In the last week in December, we tend to set our eyes on the year ahead. What can I get better at? How can I improve at being human? What torturous, calorie-depriving task shall I undertake in January?

I have answers to all 3. I’d like to get better at setting aside time to write on my day off. I’d like to improve at being focused in the office when I’m there and at home when I’m there. And I’d like I feel compelled to take a break from sugar in January.

These are phenomenal plans and planning is my happy place. Making your own individual goals does actually tend to make you a better human. Focusing on your own goals keeps you from making goals for other people, such as your spouse or child. They can make their own goals and would prefer it that way.

Could you also take a moment this week to set your eyes on the year now behind you. Not only will we celebrate the inbreaking of a new year this weekend, we can celebrate the send-off of 2022. The end of something deserves as much attention as the beginning of a new thing. This is a Christian practice. We are both ending and beginning people, believing there can be no beginning without a solid ending.
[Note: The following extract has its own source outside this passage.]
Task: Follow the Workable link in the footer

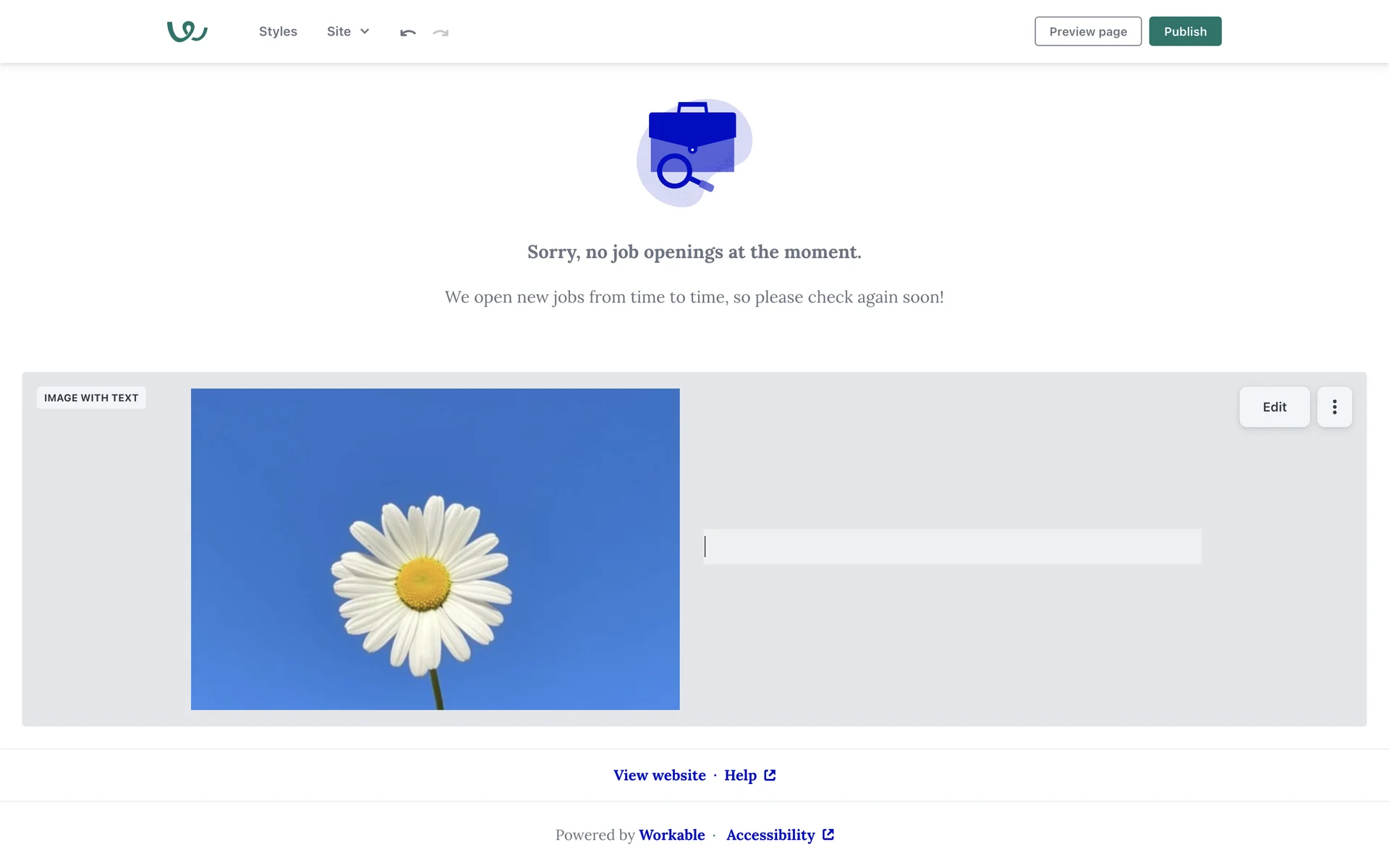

A new job follows the end of a previous job. A new relationship follows the end of another relationship. A new plan follows the end of an old plan. Resurrection follows a death. And a new year follows the end of an old year. And ending, therefore, is a sign of hope. It is only in the ending that God stirs up a new beginning.

Take a moment today to look back and have a talk with God.

  • What did you learn in 2022?
  • What surprised you?
  • What happened to your faith?
  • What was one of the most difficult experiences?
  • When did God renew your strength?
  • What do you need to let go? (A hurt, a dream, a stack of clothing you never wore)
  • When did joy bubble up inside you?
  • What did you learn you can do that you did not know you could do?
  • How did the year behind you prepare you for the year ahead?

Before you ring in a new year, wring out the old year. Say goodbye before you say hello. Embrace the ending and then embrace the new beginning.